Local historic district designation is an overlay zoning district. It affects only the exterior appearance of buildings and landscape features. The use of the building is not addressed by this overlay but is subject to the citywide zoning ordinance.
How do I begin the process of applying for a Certificate of Appropriateness
Photographs and drawings depicting the proposed changes will be required for the review process. Applications are forwarded to the Historic Preservation Commission for review.
Certain minor changes that do not substantially affect properties can be approved by staff through the Minor Works process. This includes such things as replacement of in-kind roof coverings, removal of siding, and replacement of missing architectural elements when there is no change in design or materials from the original. If you have any questions, the City’s Department of Development Services can help you.
Am I recquired to restore my property or to get permission for general maintenance or interior work?
The local historic district designation does not require you to make any alterations or changes to your property. General maintenance work that does not change the exterior appearance is not reviewed, nor are interior alterations.
Are there benefits to me?
Yes. Owning property in a local historic district ensures that your neighborhood will be protected from unmanaged change. Because the review process requires public comment, neighboring property owners are given more involvement with the development and alterations in their area than if no district were in place.
What kind of technical help can I get in preserving my property?

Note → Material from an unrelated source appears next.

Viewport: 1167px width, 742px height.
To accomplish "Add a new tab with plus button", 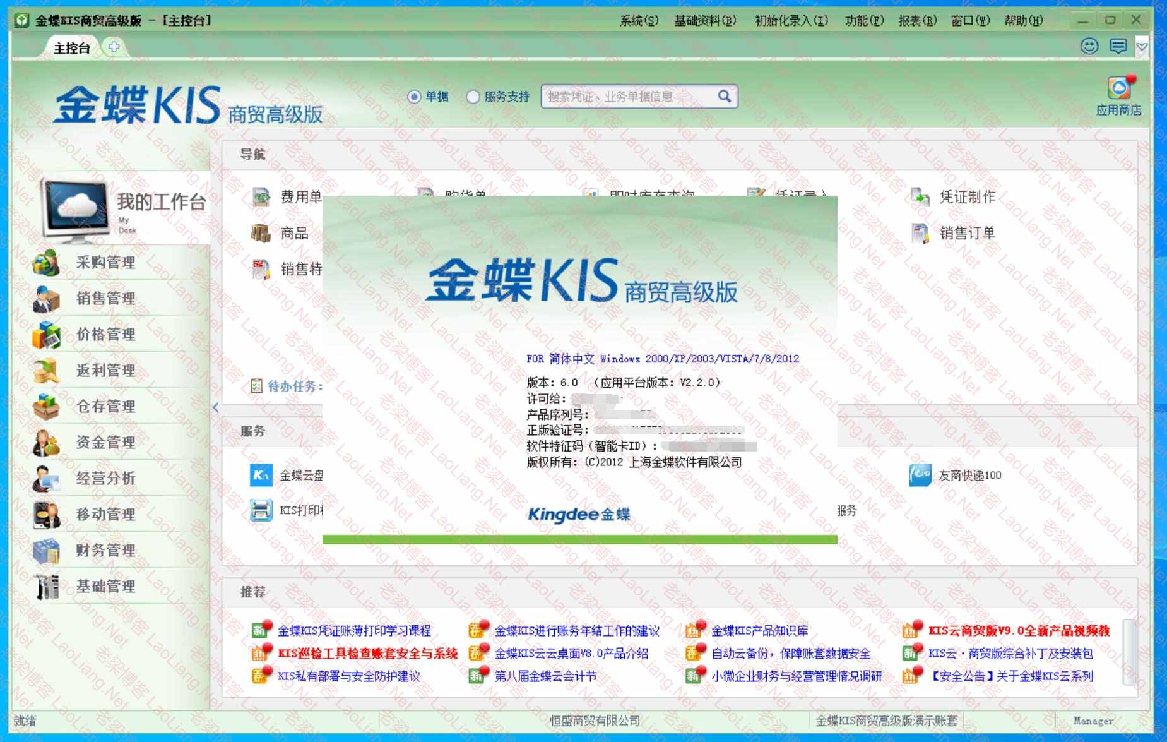I will 114,47.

The Department of Development Services provides professional staff support for the Historic Preservation Commission. Staff can make site consultations at your property and provide technical assistance in solving problems typically encountered by historic property owners, such as, persistently peeling paint and exterior cleaning methods. Also, the Commission maintains a library of preservation resource materials in the Department of Development Services which you may consult or copy.

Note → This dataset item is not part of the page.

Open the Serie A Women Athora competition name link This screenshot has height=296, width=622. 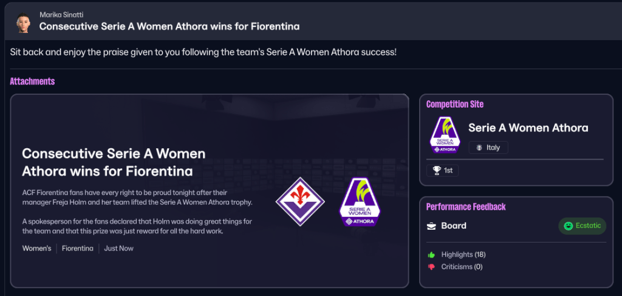528,128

If my neighborhood is proposed for local historic designation, do I have any say in whether it is established?
Yes. Public comment is an important part of the designation process. By law, property owners in a proposed local historic district must be notified of the proposal so they may testify for or against it during the public hearings. Neighborhood meetings are held to discuss the impact of the proposed designation. A contact person will be identified in each neighborhood to assist with any questions.
Will the value of my property increase if it becomes part of a local district? How about my taxes?
Neighborhood change is affected by forces that occur independently of historic district designation. Economic pressures of development and shifting population trends may affect property values. Many local historic districts have experienced improvement in the appearance of the area and an increase in home ownership. This is not guaranteed. However, studies show absolutely no evidence of decline in property values from historic district designation. Indeed, designation consistently encourages reinvestment and may result in higher property values. At this time, there is no special tax assessment for local historic districts; therefore, your taxes should not increase more than others in the community.
Why designate districts?
Districts can be designated for a variety of reasons relating to the social, architectural, historical, and/or cultural significance of the area. Local historic district designation is designed to protect and enhance the existing character of a community, not to change it.